Enquête récente et mal structurel profond
Ces derniers mois, une enquête plus approfondie, notamment menée par le magazine online flamand apache, en remettait une couche et mettait en lumière les dysfonctionnements profonds et récurrents du Conseil flamand de l’Ordre des Architectes -plus précisément le traitement des plaintes et le déroulement des procédures disciplinaires-, l’accusant au passage de couvrir de manière récurrente les dérives de certains professionnels.

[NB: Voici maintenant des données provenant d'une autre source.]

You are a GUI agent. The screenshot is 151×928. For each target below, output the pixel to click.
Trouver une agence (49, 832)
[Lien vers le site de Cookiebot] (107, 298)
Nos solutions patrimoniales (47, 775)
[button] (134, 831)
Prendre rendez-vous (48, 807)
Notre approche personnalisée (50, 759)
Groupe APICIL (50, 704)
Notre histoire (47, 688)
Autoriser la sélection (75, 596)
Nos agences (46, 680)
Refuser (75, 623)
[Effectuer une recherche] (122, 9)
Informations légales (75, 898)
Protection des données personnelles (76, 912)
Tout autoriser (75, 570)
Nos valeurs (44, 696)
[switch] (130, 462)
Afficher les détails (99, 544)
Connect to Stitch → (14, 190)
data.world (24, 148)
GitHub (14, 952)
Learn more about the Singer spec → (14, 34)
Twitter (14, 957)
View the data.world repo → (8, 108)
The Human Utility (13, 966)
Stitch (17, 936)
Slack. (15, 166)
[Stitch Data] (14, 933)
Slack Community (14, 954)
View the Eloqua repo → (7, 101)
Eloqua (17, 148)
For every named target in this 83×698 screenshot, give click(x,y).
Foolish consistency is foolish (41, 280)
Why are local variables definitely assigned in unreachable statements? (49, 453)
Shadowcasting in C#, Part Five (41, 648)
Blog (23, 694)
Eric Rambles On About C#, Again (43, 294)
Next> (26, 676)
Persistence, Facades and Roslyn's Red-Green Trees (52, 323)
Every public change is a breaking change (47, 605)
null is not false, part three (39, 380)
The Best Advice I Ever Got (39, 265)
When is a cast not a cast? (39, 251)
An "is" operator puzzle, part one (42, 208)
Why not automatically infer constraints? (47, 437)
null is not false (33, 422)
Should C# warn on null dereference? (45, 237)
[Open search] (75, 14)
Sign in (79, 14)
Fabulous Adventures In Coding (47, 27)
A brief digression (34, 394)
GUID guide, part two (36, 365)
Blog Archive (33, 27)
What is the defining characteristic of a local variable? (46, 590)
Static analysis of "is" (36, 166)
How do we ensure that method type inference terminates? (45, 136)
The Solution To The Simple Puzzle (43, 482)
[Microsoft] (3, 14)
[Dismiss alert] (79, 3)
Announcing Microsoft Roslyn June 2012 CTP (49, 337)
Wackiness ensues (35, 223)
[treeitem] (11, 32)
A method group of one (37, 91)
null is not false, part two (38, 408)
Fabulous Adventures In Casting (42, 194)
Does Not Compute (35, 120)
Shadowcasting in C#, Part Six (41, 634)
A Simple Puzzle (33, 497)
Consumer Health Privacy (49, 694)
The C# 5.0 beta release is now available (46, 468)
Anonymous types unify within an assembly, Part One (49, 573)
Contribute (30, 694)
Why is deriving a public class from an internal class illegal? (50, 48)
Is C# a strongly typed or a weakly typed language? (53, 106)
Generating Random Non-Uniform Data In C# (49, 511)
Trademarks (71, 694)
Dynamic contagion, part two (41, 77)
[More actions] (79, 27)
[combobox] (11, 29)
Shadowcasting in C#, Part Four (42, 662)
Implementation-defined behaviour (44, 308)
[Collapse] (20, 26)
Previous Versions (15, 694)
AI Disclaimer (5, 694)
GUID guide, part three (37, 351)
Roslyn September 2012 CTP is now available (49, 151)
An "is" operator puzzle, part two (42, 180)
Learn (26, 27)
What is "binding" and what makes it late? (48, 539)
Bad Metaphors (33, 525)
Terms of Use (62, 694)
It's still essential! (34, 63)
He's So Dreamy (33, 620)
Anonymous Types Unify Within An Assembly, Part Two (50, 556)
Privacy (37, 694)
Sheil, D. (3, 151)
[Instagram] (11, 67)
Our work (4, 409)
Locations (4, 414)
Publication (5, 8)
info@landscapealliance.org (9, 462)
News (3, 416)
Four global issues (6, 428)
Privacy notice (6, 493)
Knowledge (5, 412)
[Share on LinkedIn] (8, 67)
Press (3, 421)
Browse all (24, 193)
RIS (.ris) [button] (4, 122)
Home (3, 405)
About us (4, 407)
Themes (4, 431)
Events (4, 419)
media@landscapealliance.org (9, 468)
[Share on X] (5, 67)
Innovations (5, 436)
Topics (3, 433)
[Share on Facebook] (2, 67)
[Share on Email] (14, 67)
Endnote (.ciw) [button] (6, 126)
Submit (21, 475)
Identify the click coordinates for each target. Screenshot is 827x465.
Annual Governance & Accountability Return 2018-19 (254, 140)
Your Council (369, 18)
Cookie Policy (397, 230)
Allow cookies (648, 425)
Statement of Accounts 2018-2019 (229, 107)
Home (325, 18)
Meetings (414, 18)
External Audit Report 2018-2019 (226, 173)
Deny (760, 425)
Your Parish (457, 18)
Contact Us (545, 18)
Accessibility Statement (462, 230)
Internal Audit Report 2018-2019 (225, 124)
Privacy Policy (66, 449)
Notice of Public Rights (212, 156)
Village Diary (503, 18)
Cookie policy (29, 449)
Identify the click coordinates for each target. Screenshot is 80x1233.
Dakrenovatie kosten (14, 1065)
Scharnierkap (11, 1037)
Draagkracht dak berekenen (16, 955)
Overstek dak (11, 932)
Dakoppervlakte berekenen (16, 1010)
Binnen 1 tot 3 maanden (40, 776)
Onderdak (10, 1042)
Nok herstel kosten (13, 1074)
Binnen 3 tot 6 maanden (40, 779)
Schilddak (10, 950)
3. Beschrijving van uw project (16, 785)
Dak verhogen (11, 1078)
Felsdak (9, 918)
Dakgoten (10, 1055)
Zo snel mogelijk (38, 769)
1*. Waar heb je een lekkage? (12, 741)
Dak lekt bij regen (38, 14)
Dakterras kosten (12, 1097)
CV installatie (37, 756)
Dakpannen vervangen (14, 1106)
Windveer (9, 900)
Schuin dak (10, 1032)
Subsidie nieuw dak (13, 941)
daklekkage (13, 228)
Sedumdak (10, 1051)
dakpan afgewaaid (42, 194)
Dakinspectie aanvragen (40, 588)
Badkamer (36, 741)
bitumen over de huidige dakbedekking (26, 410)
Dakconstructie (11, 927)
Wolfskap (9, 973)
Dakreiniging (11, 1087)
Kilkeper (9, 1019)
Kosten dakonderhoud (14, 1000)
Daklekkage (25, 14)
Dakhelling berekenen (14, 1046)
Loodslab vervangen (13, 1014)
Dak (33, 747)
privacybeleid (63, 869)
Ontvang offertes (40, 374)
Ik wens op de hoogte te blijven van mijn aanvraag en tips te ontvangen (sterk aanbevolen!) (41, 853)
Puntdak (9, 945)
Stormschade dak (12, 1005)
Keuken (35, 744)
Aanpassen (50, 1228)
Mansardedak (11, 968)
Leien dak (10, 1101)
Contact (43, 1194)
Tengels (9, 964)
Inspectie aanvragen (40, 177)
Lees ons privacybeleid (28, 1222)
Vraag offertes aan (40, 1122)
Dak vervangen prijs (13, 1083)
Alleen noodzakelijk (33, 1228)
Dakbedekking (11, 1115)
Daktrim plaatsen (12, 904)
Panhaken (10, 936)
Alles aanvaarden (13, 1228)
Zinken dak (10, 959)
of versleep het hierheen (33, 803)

Ces critiques profondes n’épargnent pas non plus l’aile francophone de l’Ordre. L’an dernier, cette branche avait d’ailleurs envoyé une lettre retirant sa confiance à Leyssens, accompagnée d’un communiqué de presse. Mais selon BAU, les architectes flamands n’ont jamais été officiellement informés de cette démarche.
Pour la plupart des professionnels concernés, l’Ordre, qui dispose pourtant d’un budget de fonctionnement de quelque 9 millions d’euros et emploie une cinquantaine de personnes, agit aujourd’hui comme un groupe de pression alors que sa mission légale est d’abord de les représenter, superviser les stages, l’accès à la profession et la déontologie. Les conséquences concrètes sont légion, notamment une étude sur le statut des faux indépendant au sein de la profession promise de longue date et bloquée depuis près de deux ans. Mais selon BAU, le problème dépasse largement le dysfonctionnement administratif et touche au cœur du mode d’organisation de la profession même: les jeunes architectes doivent effectuer leur stage comme indépendants, mais il s’agit en réalité de faux indépendants. Les maîtres de stage ayant pignon sur rue ont beaucoup trop de pouvoir et la rémunération des stagiaires est très souvent sous le salaire minimum voire inexistante.
Ce type de problèmes structurels et ce manque de transparence ne sont d’ailleurs pas sans rappeler ceux d’un voisin professionnel proche à bien des égards: l’Institut qui chapeaute la profession d’agent immobilier, l’IPI, lui aussi victime du même genre de dysfonctionnements durant des décennies.
Ces derniers mois, les architectes consultés, jeunes comme plus anciens, osaient affirmer ouvertement que l’Ordre, dépourvu de réelle tête flamande depuis des mois, est incapable de se réformer lui-même et qu’une refonte en profondeur de sa mission et de sa structure est inévitable. Ils en appellaient d’ailleurs à une modification législative rapide sous l’égide de la nouvelle ministre de tutelle, Eléonore Simonet (MR).

En février 2025, celle-ci a rapidement indiqué qu’elle n’hésiterait pas à prendre des mesures supplémentaires si l’Ordre ne rétablissait pas la situation de lui-même. Le 10 mars dernier, le Conseil des ministres approuvait enfin un avant-projet de loi «visant une plus grande démocratisation des structures de l’Ordre et l’optimalisation de son fonctionnement». Quatre priorités y sont déjà explicitées: renforcer la voix des stagiaires et des jeunes architectes au sein de l’Ordre; y accroître la transparence, notamment financière et décisionnelle; optimiser son fonctionnement et l’utilisation des moyens. «Pour l’anecdote, j’avais la tutelle sur un Ordre dans lequel je n’aurais moi-même pas pu siéger en tant que mandataire vu mon âge… », commentait la ministre de tutelle à l’issue du Conseil. La loi modifiant celle du 26 juin 1963 créant l’Ordre des architectes a été adoptée le 16 juillet 2026 et publiée au Moniteur belge le 31 juillet dernier.
Concrètement, parmi les premières décisions visibles en surface, on relèvera l’abaissement de la limite d’âge -autrefois 30 ans- pour poser sa candidature au sein du futur conseil de l’Ordre, les stagiaires ayant désormais un représentant au sein des sections et du conseil national de la structure. Les élections 2026 devraient donc constituer un premier jalon pour tenter de « faire bouger les choses », comme titre l’appel à candidats.